| Fragmento del texto |
Tenía pensado hablar del otoño que empieza ya a insinuarse en las vegas que le nacen a la Alcarria desplomándose entre los llanos, como cortando a “tajuña” la tierra como un cuchillo lo hace a la mantequilla. Iba a hablar del otoño que ya se adivina, como el mar de la bonita canción de Aute, en los tupidos bosques de la ribera del Alto Tajo, el río que nos lleva de los gancheros y de Sampedro, pero que progresivamente lleva menos… agua. Quería hablar del otoño que pronto se manifestará rotundo en el Hayedo de Tejera Negra, el micro-paisaje culmen en ese espectacular macro-paisaje que son las Serranías del Norte de Guadalajara, cada vez más bellas pero cada vez más solitarias y silenciosas. Mi intención era hablar de ese otoño que ya amarillea en los sotos fluviales de la Campiña que delimitan el Henares y el Jarama, en sus tramos medios, ayudados por el Sorbe y el Torote, tierras antes de hasta tres cosechas a las que, en algunas de ellas, les crecieron casas como a la piel un sarpullido. Tocaba ya hablar del otoño y quería hablar de él porque a la provincia de Guadalajara, y no es la primera ni será la última vez que lo digo, este tiempo le viene como a una mano un guante, incluso aún mejor que la primavera, que ya es decir. Puede que en ese excelente binomio que hacen Guadalajara y el otoño tenga mucho que ver que, como decía Góngora, de caducas flores están hechas las guirnaldas. Es necesario hablar aquí y ahora del otoño porque no hacerlo es taparse los ojos. Y la nariz. Y el oído. Porque el otoño de las guadalajaras se ve de lejos y se huele y oye de cerca. Se ve en el amarillo que va ganando su pulso al verde en las alamedas. Se huele en los arbustos que ahora dan sus frutos. Se oye cuando el viento peina los bosques o acaricia los páramos. Punto y aparte.

| Objetivo del ejercicio |
¿A qué personas nombra el texto sobre el otoño en Guadalajara? Las líneas que vienen a continuación son un material aparte, sin relación con el texto.

| Extracto de datos |
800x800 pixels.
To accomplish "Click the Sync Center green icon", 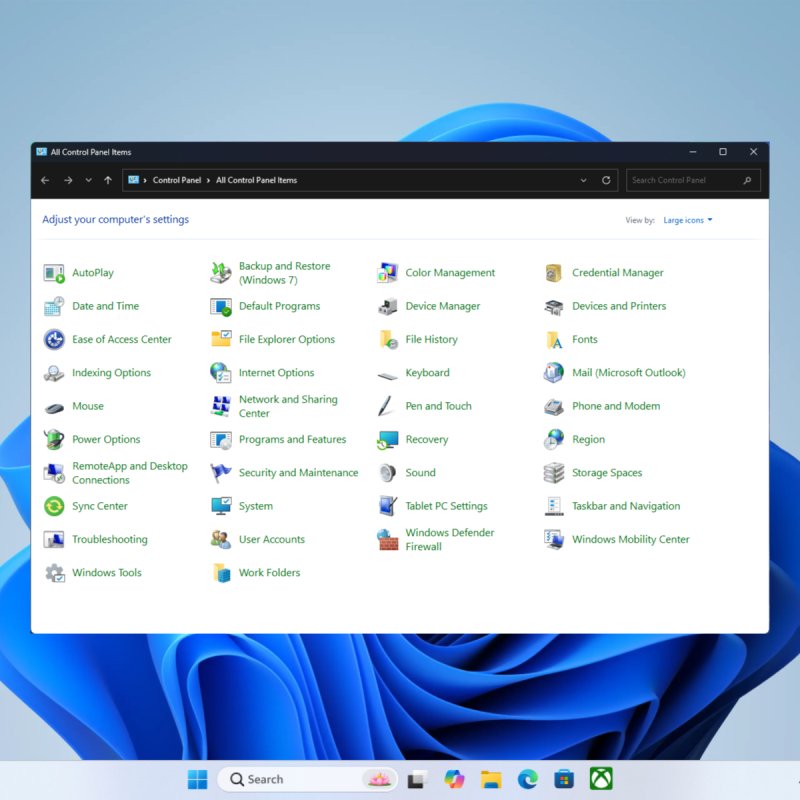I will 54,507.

| Resultado de la tarea |
Aute, Sampedro y Góngora.